## WHAT TO DO:
Could you resume the news report below on the Kabi community's stalled clinic and water shortage, picking up right after its final paragraph?

## PAGE EXTRACT:
☆ ☆ ☆ ☆ ☆ ☆ ☆
Equipment rots as work stops on Kabi clinic
Meanwhile, the village chief further complained over lack of access to potable drinking water at the community, saying residents mostly fetch water from the pond for their domestic use, which exposed them to health risks.
The traditional ruler, who led our reporter to one of the ponds where women fetched water in the community, said the pond was their only source of water for both drinking and other domestic uses.
He said though there was a solar borehole which supplied water, it could not serve the needs of the entire residents.
“Sometimes the water get finished because of our population, which also includes Fulani people who also come to get water from the borehole and as soon as the water finishes they go to the pond,” he said.
He therefore appealed to the authorities of Kuje Area Council to provide additional boreholes in order to solve the problem of water scarcity at the community.
The village chief also said that lack of access to good road was another challenge facing residents especially farmers who always transported their crops to Kwaku market.
He said he had to mobilise farmers from some neighbouring villages to repair some bad portions of the road, before pick-up vans could come to the village to convey farm produce to the market. He appealed to the authorities of the council to grade the road and construct culverts across some streams along it to ease their hardships.
“The other issue that has been causing my people nightmares in this community are the Fulani herders who sometimes take their cows to the farm to destroy crops. I am appealing to the government to provide us a police outpost here so that issues like this can be tackled with the presence of security men on ground,” he said.
☆ ☆ ☆ ☆ ☆ ☆ ☆
## RAW DATA:

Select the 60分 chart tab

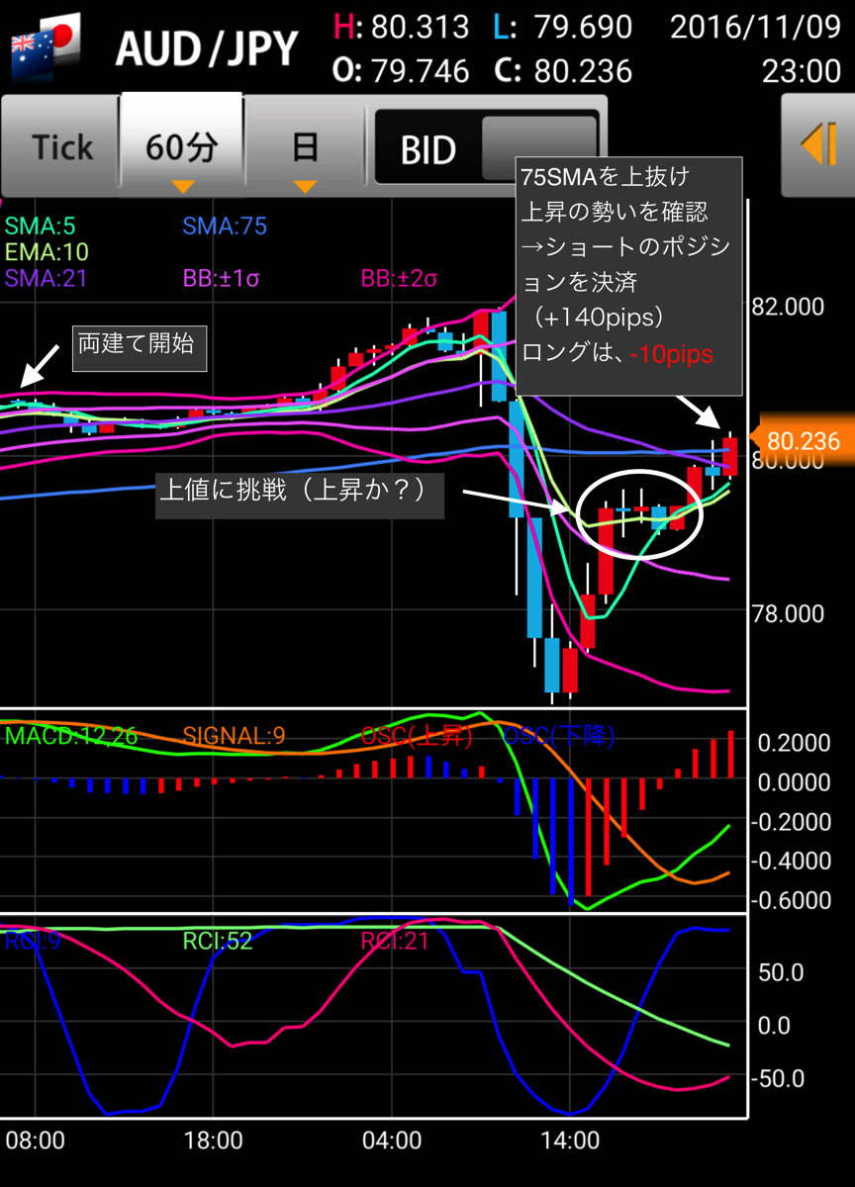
☆ ☆ ☆ ☆ ☆ ☆ ☆
## OUTPUT OF THE EXERCISE:
The chief added that the community needs a network mast so that his people can easily have access communication networks.
“At least, whenever there is an emergency, especially faceoff between crop and livestock farmers, we can easily communicate with the police at Kwaku so that they can rush down here to address the issues,” the traditional ruler added.
When contacted, the special adviser on media and publicity to the chairman of Kuje Area Council, Haruna Usman, told Aso Chronicle that the chairman will set up a committee which would include the village head of the community, in order to reach out to the contractor handling the project.
He said the to council was also worried over the abandonment of hospital equipment, saying that after reaching out to the contractor, the council will write the FCT Health and Human Services Secretariat to demand for the handing over of the clinic to the council.
“Actually, the present council chairman was not aware of the clinic project in the first place as nobody came from the village to complain, until now that you are telling us. But after much enquiry, it was discovered that the project was funded by Sure- P in 2014, and a committee will be set up this week to see how the contractor will be traced so that it will be handed over to the council,” he said.